> [TEXT]:
▽
Phenol release from pNIPAM hydrogels: Scaling Molecular Dynamics simulations with Dynamical Density Functional Theory

Abstract

We employed molecular dynamics simulations (MD) and Bennett's acceptance ratio method to compute the free energy of transfer (Delta G_trans) of phenol, methane, and 5-fluorouracil (5-FU) between bulk water and water-pNIPAM mixtures with different polymer volume fractions (phi_p). To this end, we first calculate the solvation free energies in both media to obtain Delta G_trans. Phenol and 5-FU (a drug used in cancer treatment) adsorb onto the pNIPAM surface and exhibit negative values of Delta G_trans irrespective of temperature, both above and below the lower critical solution temperature (T_c) of pNIPAM. In contrast, methane changes the sign of Delta G_trans, being positive below and negative above T_c. In all cases, and in contrast with some theoretical predictions, Delta G_trans shows a linear dependence on pNIPAM concentration up to high polymer densities. We also compute the diffusion coefficient (D) of phenol in water-pNIPAM mixtures as a function of phi_p in the dilute limit. Both Delta G_trans and D as functions of phi_p are key inputs to estimate the release halftime of hollow pNIPAM microgels using dynamic density functional theory (DDFT). Our scaling approach reproduces the experimental value of 2200 s for microgels of 50 micrometer radius without a cavity, at phi_p approximately 0.83 and 315 K.

Paper Structure

This paper contains 15 sections, 16 equations, 7 figures, 1 table.

Figures (7)

  • Figure 1: Snapshots corresponding to the cells taken as the starting points for transfer free energy and diffusion coefficient calculations. The polymer density increases from left to right, as labeled. Temperature is 295 K for the top row and 315 K for the one at the bottom.
  • Figure 2: Transfer free energy from bulk water to a water polymer mixture for phenol, a), 5-FU, b), and methane, c), as a function of the polymer volume fraction, $\phi_p$. Black and red curves and symbols correspond to 295 K and 315 K, respectively.
  • Figure 3: Mean square displacement (MSD) as a function of time, $t$, for diluted phenol in pNIPAM-water mixtures at 295 K. The red and blue curves correspond to $\phi_p=$ 0.07 and 0.44, as labeled. Note that the MSD scales differ a couple of orders of magnitude (red left, blue right).
  • Figure 4: Normalized diffusion coefficients as a function of $\phi_p$ for $295$ K (black) and $315$ K (red). The black and red dashed lines are fits to the corresponding data, $D/D_0=10^{-6.5\phi_p}$ and $D/D_0=10^{-5.5\phi_p}$, respectively.
  • Figure 5: Normalized density profiles as a function of time for the diffusion of phenol through a pNIPAM membrane at 315 K by means of MD, a), and DDFT, b). We use dark green and thick lines for the pNIPAM profile at time zero, which is set as similar as possible for MD and DDFT. The thin lines with different colors correspond to phenol profiles at different times, as labeled. c) The normalized extent of membrane crossing. Black, red, and blue lines and symbols correspond to the right, membrane, and left cargo normalized densities. The normalization is made by taking the initial density at the right as a reference. Lines correspond to theory and symbols to simulations. The inset of panel c) shows the same data in a log-log representation.
△
> [WORK REQUEST]: According to the abstract on phenol release from pNIPAM hydrogels, what experimental release halftime does the scaling approach reproduce?

> [DATA SECTION]:
▽
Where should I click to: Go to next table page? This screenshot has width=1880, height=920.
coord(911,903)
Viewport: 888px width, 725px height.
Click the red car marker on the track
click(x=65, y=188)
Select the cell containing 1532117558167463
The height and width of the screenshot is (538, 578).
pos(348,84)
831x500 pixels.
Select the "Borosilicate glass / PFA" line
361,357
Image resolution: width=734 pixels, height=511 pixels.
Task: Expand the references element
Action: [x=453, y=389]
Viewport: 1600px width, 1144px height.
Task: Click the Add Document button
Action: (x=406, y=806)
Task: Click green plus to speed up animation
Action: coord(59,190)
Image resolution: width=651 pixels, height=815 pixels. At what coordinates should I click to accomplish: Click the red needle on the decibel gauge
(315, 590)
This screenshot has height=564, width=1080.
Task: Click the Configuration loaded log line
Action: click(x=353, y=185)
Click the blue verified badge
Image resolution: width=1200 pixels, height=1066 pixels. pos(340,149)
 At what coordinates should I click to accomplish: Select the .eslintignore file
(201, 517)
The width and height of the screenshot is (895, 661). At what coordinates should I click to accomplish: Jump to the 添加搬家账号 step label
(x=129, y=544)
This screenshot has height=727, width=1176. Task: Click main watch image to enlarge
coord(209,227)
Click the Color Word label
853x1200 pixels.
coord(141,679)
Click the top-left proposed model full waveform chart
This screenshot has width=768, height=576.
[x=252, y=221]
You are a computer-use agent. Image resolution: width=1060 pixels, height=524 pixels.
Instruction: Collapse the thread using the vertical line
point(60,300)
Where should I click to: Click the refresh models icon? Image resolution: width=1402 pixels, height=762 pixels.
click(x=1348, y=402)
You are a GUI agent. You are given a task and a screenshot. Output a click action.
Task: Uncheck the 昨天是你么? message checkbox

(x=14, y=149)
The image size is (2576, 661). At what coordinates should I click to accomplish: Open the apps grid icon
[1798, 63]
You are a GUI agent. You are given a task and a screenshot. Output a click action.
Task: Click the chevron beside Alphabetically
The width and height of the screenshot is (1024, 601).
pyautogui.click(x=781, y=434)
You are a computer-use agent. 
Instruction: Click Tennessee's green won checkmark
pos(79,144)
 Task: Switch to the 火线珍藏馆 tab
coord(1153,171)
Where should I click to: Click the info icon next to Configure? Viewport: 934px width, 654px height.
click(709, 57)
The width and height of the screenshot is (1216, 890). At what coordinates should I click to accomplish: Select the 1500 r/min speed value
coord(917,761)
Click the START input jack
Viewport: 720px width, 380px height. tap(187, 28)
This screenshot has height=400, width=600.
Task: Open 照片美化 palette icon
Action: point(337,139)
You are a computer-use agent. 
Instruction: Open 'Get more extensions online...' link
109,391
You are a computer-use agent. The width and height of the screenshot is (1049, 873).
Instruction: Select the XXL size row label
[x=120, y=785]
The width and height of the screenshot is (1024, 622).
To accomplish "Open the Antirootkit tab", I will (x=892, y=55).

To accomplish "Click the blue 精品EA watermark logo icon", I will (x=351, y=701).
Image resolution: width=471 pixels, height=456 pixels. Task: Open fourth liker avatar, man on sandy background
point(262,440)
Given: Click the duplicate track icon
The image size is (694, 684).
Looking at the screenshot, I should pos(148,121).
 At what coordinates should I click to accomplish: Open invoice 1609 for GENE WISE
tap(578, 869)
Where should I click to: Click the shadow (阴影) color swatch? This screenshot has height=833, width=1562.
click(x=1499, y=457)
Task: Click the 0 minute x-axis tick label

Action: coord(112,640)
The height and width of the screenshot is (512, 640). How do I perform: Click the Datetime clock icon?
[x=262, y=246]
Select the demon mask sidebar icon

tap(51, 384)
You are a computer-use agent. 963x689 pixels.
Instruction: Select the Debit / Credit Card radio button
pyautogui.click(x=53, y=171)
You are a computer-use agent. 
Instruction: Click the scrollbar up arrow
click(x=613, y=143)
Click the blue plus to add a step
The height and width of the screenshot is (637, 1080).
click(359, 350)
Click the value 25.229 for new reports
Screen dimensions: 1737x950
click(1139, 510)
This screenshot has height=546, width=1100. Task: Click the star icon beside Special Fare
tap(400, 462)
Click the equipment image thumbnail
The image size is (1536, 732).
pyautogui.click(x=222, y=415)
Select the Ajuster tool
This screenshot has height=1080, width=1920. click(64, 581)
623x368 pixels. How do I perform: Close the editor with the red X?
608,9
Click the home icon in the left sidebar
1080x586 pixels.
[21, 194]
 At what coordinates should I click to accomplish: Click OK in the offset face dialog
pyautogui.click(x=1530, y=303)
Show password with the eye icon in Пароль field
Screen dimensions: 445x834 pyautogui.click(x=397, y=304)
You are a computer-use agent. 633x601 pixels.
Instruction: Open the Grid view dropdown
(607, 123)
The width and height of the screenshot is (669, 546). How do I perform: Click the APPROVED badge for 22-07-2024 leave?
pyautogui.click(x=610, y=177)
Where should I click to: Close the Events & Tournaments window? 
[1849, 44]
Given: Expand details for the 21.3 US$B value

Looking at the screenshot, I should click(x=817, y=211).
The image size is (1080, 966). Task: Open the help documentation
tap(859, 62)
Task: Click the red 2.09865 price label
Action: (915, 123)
△
> [OUTPUT FOR THIS EXERCISE]: 2200 s, for microgels of 50 micrometer radius without a cavity, at phi_p approximately 0.83 and 315 K.